Please update the rows from the line with "has height=675, width=1200." through the end of the rows, replacing "screenshot" with "image" and keeping everything else the same. Leave the pictures out of your answer.
*** Data ***
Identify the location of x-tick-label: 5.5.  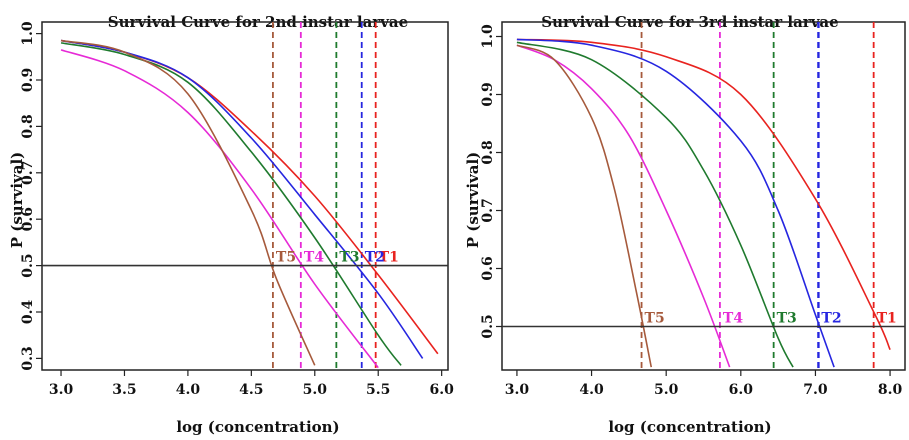
(378, 390).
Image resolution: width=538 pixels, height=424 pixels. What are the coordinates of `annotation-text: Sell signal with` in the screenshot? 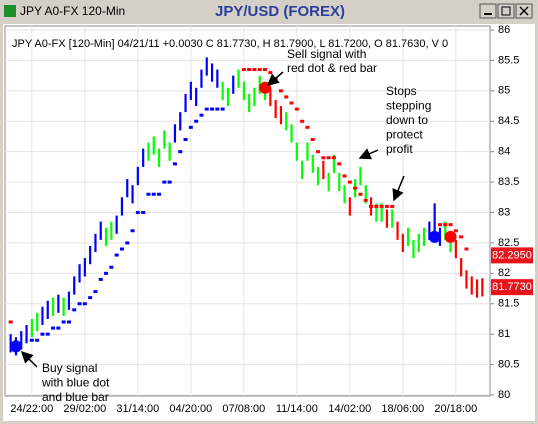 It's located at (326, 54).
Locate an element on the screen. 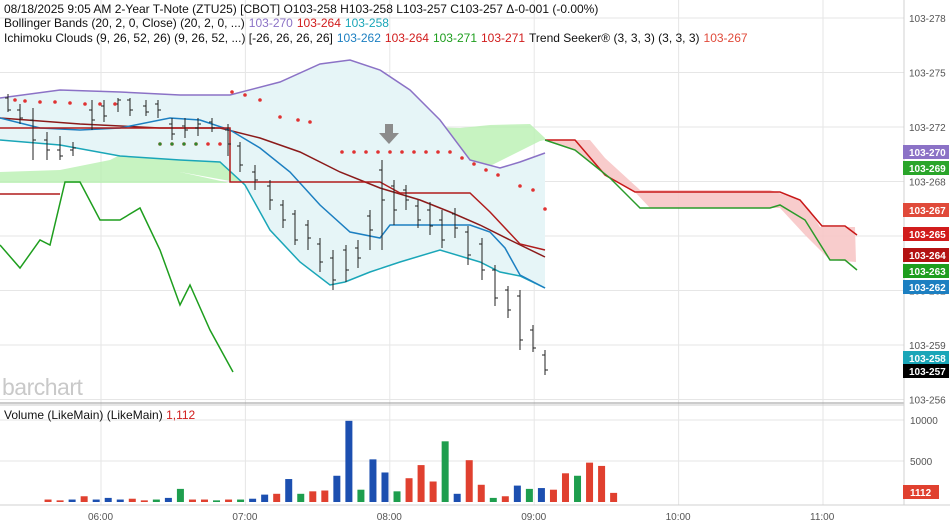 The height and width of the screenshot is (528, 950). time-axis: 06:00 07:00 08:00 09:00 10:00 11:00 is located at coordinates (462, 518).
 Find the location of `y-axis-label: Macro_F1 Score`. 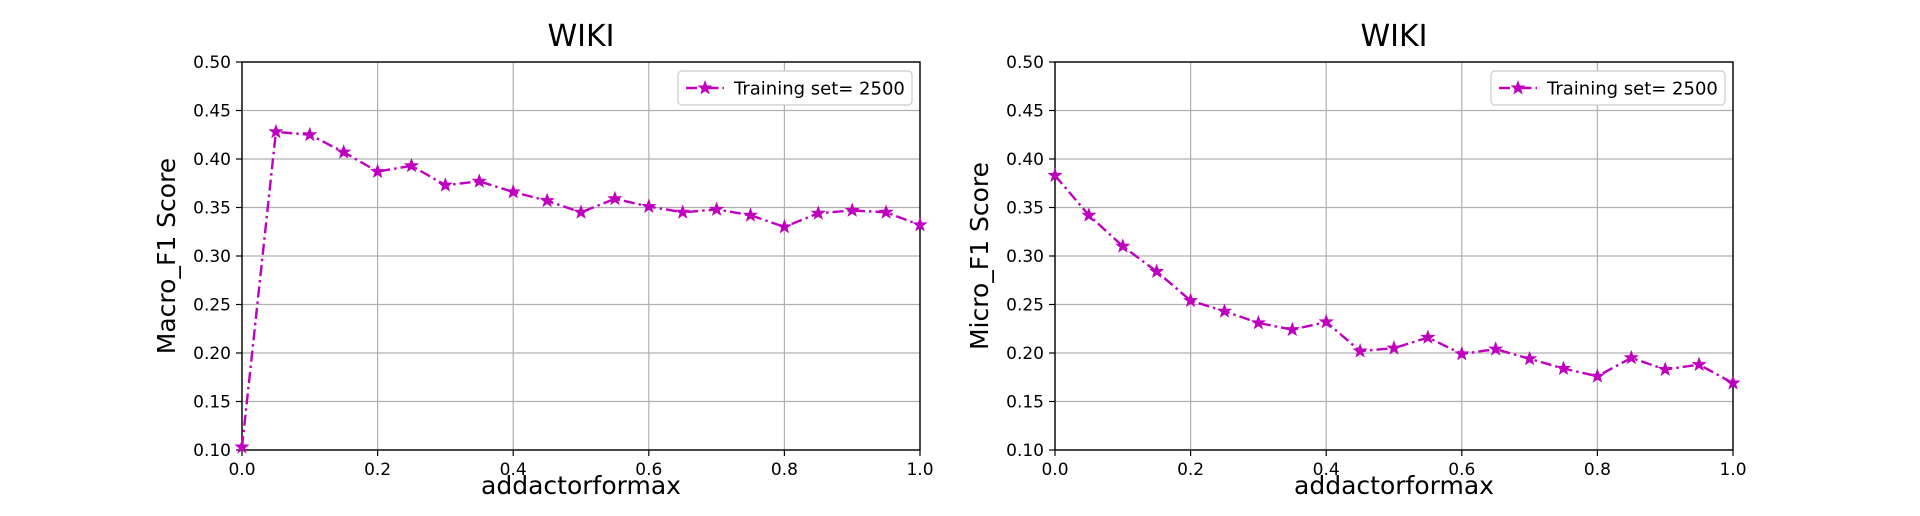

y-axis-label: Macro_F1 Score is located at coordinates (166, 256).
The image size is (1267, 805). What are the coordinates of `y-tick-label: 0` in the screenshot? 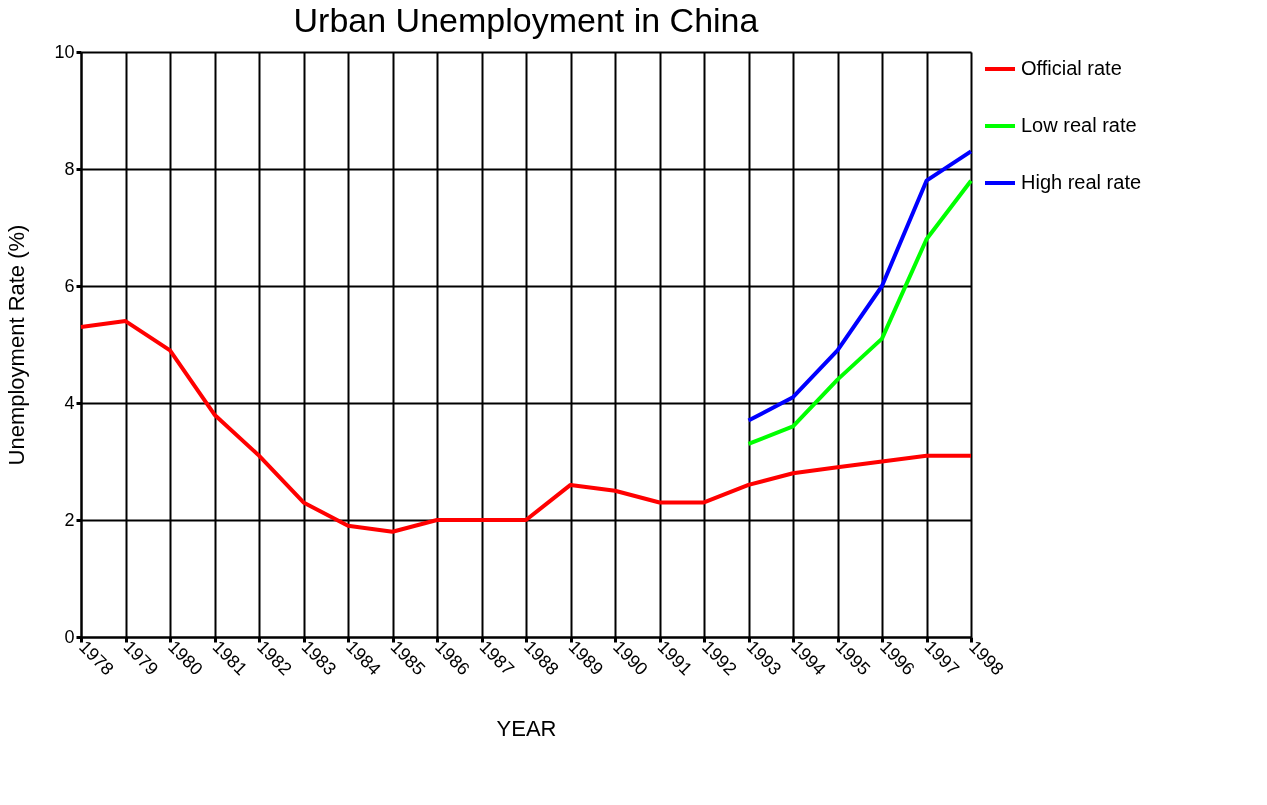 It's located at (70, 636).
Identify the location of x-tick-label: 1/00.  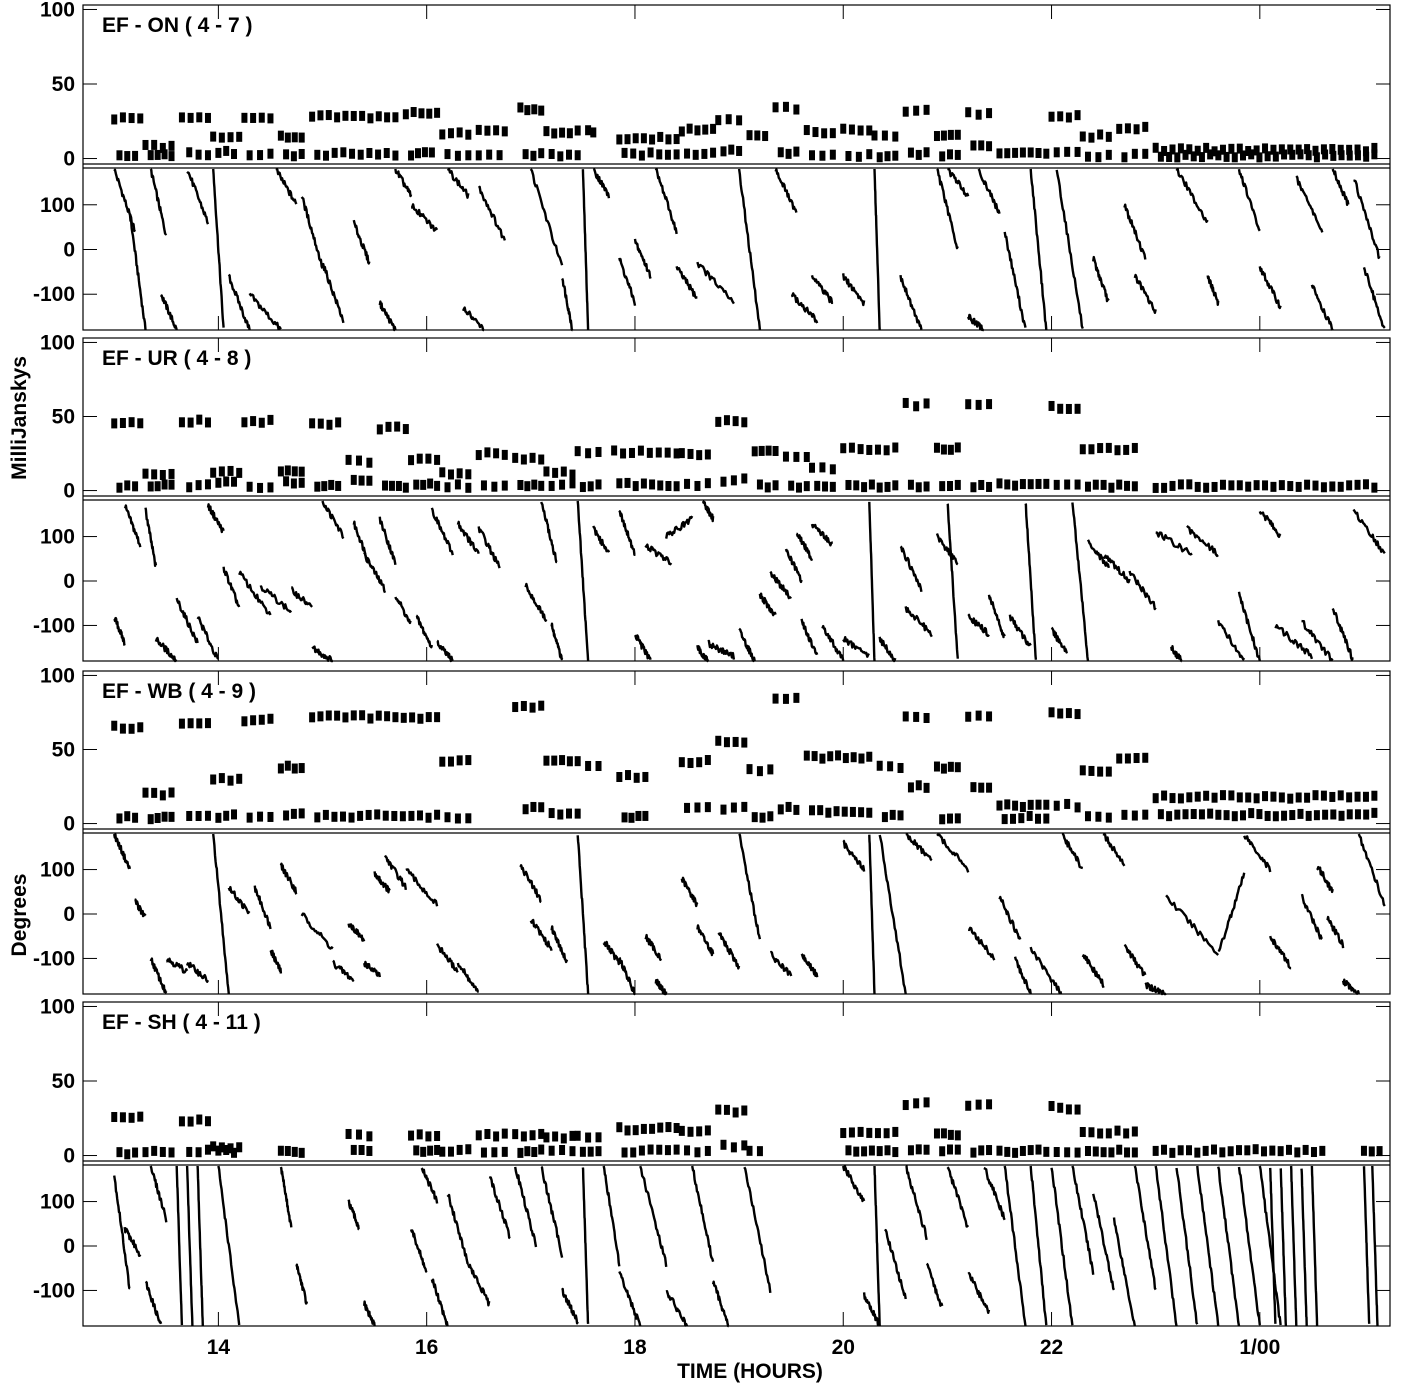
(1260, 1348).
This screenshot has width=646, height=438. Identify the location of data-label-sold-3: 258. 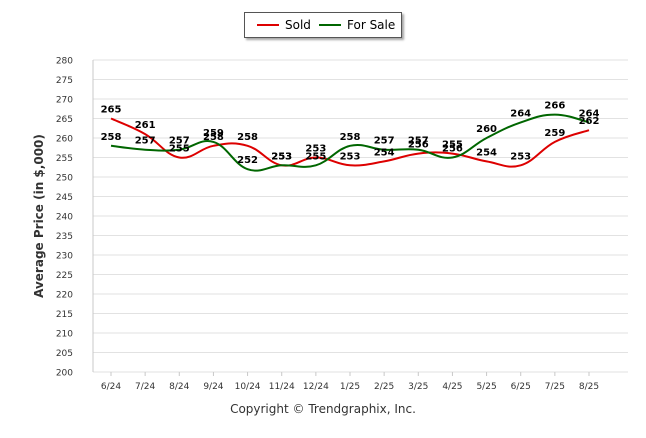
(214, 138).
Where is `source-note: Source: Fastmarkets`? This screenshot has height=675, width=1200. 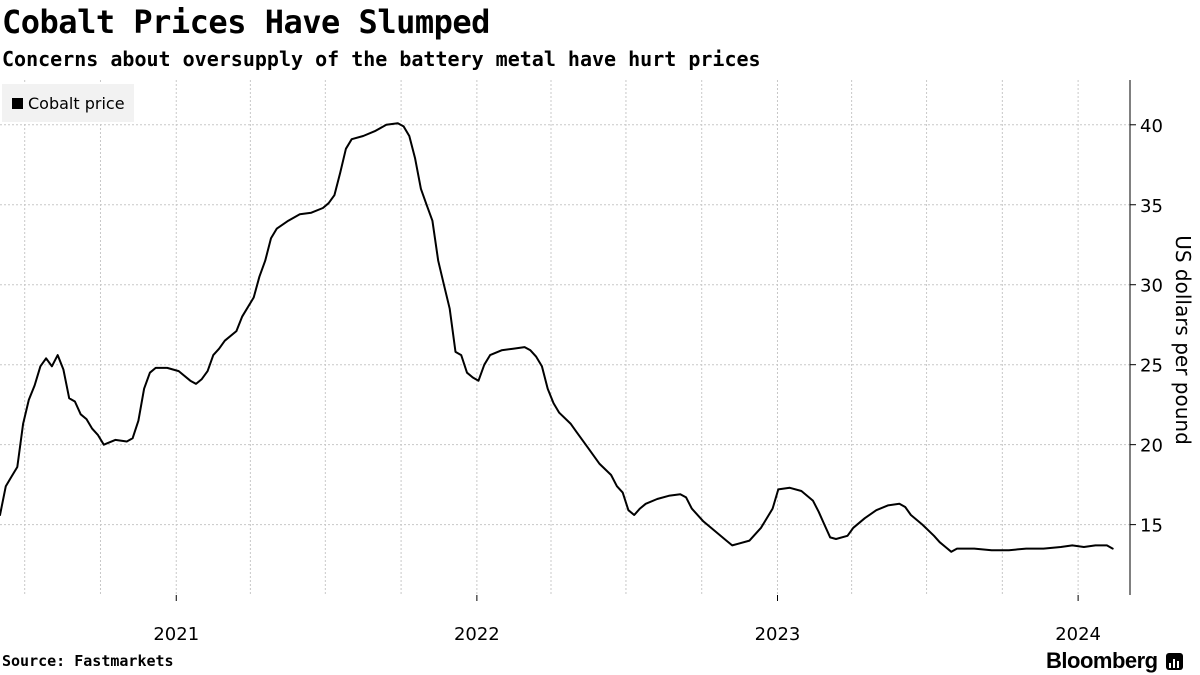
source-note: Source: Fastmarkets is located at coordinates (88, 661).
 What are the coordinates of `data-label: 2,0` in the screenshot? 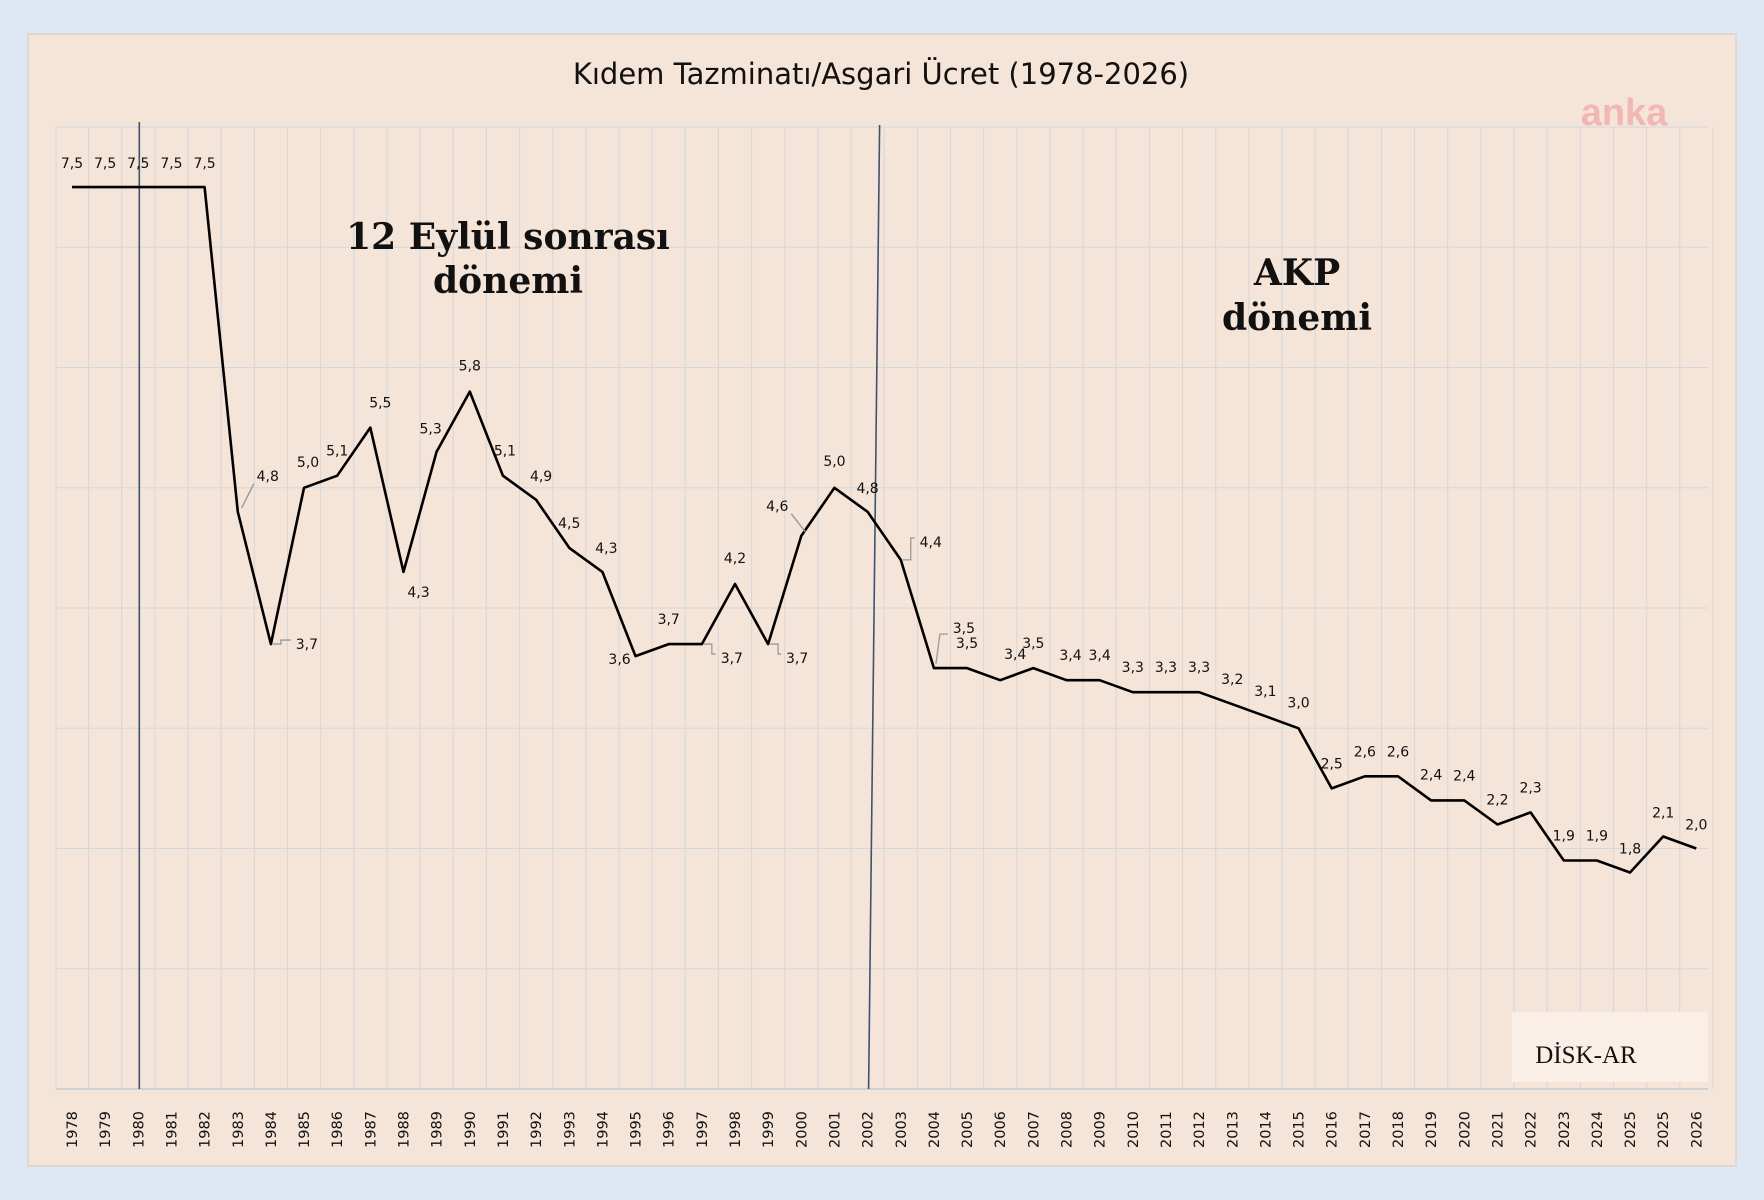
*** End of Data ***
Answer to the exercise.
Where is `source-note: Source: Fastmarkets`? This image has height=675, width=1200. 
source-note: Source: Fastmarkets is located at coordinates (88, 661).
 What are the coordinates of `data-label: 2,0` in the image? 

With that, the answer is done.